Por Edgard E. Murillo
LA LLEGADA
Supe que el Internet había llegado al país la penúltima vez que fui a San Juan del Sur, a mediados de los noventa, cuando estaba de moda Zombie y La de la Tanguita Roja. Yo bajaba por un callejón bien de mañanita buscando la playa en el momento que topé con un rótulo pintado a mano que decía “internet”. El rótulo estaba clavado en la pared de una casa remozada y bajo el quicio de la puerta fumaba un viejo con pinta de europeo refugiado. El hombre estaba sin camisa y las costillas podían contarse con la vista porque era flaco en extremo y lampiño como un bebé escandinavo, aunque sin tatuajes. Pregunté por la sesión y me contestó con acento balcánico que el precio era de veinte dólares la hora. ¡Madre mía! Postergué la curiosidad y me fui a desayunar ceviches con limonada. El internet estaba negado para mi bolsillo tercermundista.
BAUTIZO
Un día apareció en la casa una computadora que después me di cuenta había comprado mi madre.

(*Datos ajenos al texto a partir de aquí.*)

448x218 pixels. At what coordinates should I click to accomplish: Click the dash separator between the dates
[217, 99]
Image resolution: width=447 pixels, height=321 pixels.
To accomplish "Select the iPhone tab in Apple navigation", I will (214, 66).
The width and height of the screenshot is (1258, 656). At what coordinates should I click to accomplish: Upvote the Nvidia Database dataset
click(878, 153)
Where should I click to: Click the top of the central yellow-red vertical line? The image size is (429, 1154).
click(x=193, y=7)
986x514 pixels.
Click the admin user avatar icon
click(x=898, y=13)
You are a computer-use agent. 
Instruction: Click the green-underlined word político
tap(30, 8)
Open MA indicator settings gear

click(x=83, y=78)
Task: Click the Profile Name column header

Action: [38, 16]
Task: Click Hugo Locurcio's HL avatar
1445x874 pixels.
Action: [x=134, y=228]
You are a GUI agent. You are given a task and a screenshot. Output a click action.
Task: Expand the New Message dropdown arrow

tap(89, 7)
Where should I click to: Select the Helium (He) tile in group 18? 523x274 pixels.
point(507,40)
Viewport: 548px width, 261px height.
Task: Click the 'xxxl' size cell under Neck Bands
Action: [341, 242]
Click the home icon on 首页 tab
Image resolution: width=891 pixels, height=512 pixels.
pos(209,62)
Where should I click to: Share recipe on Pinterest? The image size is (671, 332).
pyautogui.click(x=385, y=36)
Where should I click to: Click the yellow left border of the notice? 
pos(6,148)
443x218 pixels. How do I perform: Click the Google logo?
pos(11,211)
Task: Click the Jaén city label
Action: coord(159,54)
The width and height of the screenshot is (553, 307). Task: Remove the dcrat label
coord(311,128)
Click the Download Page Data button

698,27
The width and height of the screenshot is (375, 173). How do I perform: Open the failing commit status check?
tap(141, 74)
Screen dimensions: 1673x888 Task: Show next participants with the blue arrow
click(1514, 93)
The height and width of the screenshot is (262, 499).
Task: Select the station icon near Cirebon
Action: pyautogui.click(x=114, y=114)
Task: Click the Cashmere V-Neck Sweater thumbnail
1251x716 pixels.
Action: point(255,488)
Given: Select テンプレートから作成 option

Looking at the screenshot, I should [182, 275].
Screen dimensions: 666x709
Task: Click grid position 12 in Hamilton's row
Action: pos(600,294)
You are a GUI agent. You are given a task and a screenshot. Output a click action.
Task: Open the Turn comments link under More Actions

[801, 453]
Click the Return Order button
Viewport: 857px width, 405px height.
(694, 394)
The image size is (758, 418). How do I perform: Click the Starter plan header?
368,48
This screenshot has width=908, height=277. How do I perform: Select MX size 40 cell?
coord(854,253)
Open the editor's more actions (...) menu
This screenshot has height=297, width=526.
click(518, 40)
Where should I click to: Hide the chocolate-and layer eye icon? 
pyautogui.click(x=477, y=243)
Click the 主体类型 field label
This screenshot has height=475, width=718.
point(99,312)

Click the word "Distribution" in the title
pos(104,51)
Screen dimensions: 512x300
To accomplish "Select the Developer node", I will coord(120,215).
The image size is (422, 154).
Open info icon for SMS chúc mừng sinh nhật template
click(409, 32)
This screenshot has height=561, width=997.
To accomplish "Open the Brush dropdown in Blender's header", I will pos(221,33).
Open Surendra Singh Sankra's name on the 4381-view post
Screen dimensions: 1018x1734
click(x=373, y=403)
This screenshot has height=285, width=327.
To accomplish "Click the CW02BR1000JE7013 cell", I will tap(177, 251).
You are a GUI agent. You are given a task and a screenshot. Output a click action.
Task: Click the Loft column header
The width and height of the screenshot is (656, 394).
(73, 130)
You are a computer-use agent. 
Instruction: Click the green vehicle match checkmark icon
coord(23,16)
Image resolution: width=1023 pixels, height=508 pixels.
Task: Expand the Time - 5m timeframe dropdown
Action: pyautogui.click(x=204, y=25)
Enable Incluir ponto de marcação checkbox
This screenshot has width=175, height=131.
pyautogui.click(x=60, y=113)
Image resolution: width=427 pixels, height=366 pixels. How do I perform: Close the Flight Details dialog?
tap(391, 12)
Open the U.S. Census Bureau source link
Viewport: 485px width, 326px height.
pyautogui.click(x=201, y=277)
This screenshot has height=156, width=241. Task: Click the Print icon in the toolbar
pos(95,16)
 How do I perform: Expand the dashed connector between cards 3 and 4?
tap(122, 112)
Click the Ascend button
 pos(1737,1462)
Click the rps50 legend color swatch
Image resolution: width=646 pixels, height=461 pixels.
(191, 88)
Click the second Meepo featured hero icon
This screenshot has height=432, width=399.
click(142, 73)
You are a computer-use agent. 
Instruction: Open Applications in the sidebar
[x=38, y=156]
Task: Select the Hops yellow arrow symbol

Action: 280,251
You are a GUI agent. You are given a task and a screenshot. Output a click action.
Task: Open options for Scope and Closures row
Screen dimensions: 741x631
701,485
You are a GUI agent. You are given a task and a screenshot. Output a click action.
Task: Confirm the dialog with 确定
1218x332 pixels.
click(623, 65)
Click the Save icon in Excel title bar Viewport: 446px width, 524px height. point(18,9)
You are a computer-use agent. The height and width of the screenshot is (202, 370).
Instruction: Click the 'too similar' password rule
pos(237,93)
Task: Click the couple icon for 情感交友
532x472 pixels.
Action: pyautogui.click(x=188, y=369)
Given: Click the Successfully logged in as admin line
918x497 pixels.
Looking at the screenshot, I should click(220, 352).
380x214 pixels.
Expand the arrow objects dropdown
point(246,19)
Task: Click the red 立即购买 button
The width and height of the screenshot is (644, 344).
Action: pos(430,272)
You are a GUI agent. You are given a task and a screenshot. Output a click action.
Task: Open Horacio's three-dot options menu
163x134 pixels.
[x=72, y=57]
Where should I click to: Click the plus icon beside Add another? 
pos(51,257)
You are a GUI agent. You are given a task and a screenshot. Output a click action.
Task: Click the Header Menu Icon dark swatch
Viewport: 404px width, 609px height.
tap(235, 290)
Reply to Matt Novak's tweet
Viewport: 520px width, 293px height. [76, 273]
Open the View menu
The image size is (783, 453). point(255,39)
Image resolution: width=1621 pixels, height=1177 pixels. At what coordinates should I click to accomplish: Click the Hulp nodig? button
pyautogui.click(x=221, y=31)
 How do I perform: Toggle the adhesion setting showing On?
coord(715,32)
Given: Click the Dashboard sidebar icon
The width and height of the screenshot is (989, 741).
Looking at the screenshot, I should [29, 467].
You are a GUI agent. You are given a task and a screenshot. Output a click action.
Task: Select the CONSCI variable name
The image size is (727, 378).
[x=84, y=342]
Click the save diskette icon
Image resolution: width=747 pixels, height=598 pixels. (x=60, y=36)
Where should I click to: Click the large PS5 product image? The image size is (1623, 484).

Fue ella quien me enseñó a encenderla y elaborar los primeros textos en WordPerfect 5.1 (DOS). Me parecía un sueño eso de guardar la información y volverla a ver al día siguiente, seguir escribiendo, hacerle cambios e imprimir en una matricial Epson. La computadora eliminaba los manchones y las erratas y permitía la impresión en diferentes tipos de letra, lo que me daba mucho regocijo, al punto que me sentía invencible. Me encantaba la pantalla azul y ver el parpadeo de la rayita blanca que avanzaba conforme tecleaba. Cierta noche de calor, después de ir a comprar cigarrillos donde Memo (de joven fumé un par de veces sobrio), me puse a redactar una defensa de un caso penal por defraudación aduanera en el que había sido designado de oficio. Ya llevaba nueve páginas de sostenida inspiración cuando no sé cómo, hijueputa y repentinamente, la pantalla se puso azul. El texto había desaparecido. Grité a mi mamá pidiendo auxilio y ella tampoco pudo recuperar lo perdido. Esa noche maldije las computadoras y le pedí perdón a mi máquina de escribir Olympia que había metido debajo de la cama.